To do.
Every single entry must be reproduced precisely.

(Source records)
########################################

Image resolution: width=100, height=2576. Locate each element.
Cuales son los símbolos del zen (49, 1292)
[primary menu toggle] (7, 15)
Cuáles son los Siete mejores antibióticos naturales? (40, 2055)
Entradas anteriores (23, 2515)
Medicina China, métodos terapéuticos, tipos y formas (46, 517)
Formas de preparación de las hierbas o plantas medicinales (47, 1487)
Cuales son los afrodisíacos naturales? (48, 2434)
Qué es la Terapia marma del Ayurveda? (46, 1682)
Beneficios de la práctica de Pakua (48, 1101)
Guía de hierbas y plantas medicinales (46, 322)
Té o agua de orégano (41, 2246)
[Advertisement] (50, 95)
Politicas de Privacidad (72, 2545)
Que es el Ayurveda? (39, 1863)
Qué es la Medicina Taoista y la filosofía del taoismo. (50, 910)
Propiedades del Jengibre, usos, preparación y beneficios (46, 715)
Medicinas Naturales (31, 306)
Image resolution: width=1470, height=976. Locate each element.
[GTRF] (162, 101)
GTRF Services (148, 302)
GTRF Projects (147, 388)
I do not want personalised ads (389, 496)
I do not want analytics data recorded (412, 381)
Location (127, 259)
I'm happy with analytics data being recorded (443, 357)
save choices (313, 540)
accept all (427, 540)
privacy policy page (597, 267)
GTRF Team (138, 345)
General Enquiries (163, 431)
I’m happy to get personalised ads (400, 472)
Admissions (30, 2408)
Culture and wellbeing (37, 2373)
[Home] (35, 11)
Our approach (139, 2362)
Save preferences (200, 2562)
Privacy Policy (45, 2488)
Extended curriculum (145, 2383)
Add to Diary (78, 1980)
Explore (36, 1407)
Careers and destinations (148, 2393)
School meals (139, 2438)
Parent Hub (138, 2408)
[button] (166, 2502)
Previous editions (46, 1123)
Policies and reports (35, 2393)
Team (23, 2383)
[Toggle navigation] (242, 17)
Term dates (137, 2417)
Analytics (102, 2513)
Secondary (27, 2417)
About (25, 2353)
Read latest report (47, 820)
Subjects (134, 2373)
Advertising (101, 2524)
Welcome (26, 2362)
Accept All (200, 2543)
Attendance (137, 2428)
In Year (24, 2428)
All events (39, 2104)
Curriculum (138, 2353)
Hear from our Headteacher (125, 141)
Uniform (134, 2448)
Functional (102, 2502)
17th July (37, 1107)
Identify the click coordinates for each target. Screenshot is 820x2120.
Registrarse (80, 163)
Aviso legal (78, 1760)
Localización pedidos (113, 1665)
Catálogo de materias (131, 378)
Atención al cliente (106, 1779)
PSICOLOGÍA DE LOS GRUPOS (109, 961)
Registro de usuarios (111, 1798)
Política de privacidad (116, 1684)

########################################

Response box.
Image resolution: width=100, height=2576. Locate each element.
Cuales son los símbolos del zen (49, 1292)
[primary menu toggle] (7, 15)
Cuáles son los Siete mejores antibióticos naturales? (40, 2055)
Entradas anteriores (23, 2515)
Medicina China, métodos terapéuticos, tipos y formas (46, 517)
Formas de preparación de las hierbas o plantas medicinales (47, 1487)
Cuales son los afrodisíacos naturales? (48, 2434)
Qué es la Terapia marma del Ayurveda? (46, 1682)
Beneficios de la práctica de Pakua (48, 1101)
Guía de hierbas y plantas medicinales (46, 322)
Té o agua de orégano (41, 2246)
[Advertisement] (50, 95)
Politicas de Privacidad (72, 2545)
Que es el Ayurveda? (39, 1863)
Qué es la Medicina Taoista y la filosofía del taoismo. (50, 910)
Propiedades del Jengibre, usos, preparación y beneficios (46, 715)
Medicinas Naturales (31, 306)
Image resolution: width=1470, height=976. Locate each element.
[GTRF] (162, 101)
GTRF Services (148, 302)
GTRF Projects (147, 388)
I do not want personalised ads (389, 496)
I do not want analytics data recorded (412, 381)
Location (127, 259)
I'm happy with analytics data being recorded (443, 357)
save choices (313, 540)
accept all (427, 540)
privacy policy page (597, 267)
GTRF Team (138, 345)
General Enquiries (163, 431)
I’m happy to get personalised ads (400, 472)
Admissions (30, 2408)
Culture and wellbeing (37, 2373)
[Home] (35, 11)
Our approach (139, 2362)
Save preferences (200, 2562)
Privacy Policy (45, 2488)
Extended curriculum (145, 2383)
Add to Diary (78, 1980)
Explore (36, 1407)
Careers and destinations (148, 2393)
School meals (139, 2438)
Parent Hub (138, 2408)
[button] (166, 2502)
Previous editions (46, 1123)
Policies and reports (35, 2393)
Team (23, 2383)
[Toggle navigation] (242, 17)
Term dates (137, 2417)
Analytics (102, 2513)
Secondary (27, 2417)
About (25, 2353)
Read latest report (47, 820)
Subjects (134, 2373)
Advertising (101, 2524)
Welcome (26, 2362)
Accept All (200, 2543)
Attendance (137, 2428)
In Year (24, 2428)
All events (39, 2104)
Curriculum (138, 2353)
Hear from our Headteacher (125, 141)
Uniform (134, 2448)
Functional (102, 2502)
17th July (37, 1107)
Identify the click coordinates for each target. Screenshot is 820x2120.
Registrarse (80, 163)
Aviso legal (78, 1760)
Localización pedidos (113, 1665)
Catálogo de materias (131, 378)
Atención al cliente (106, 1779)
PSICOLOGÍA DE LOS GRUPOS (109, 961)
Registro de usuarios (111, 1798)
Política de privacidad (116, 1684)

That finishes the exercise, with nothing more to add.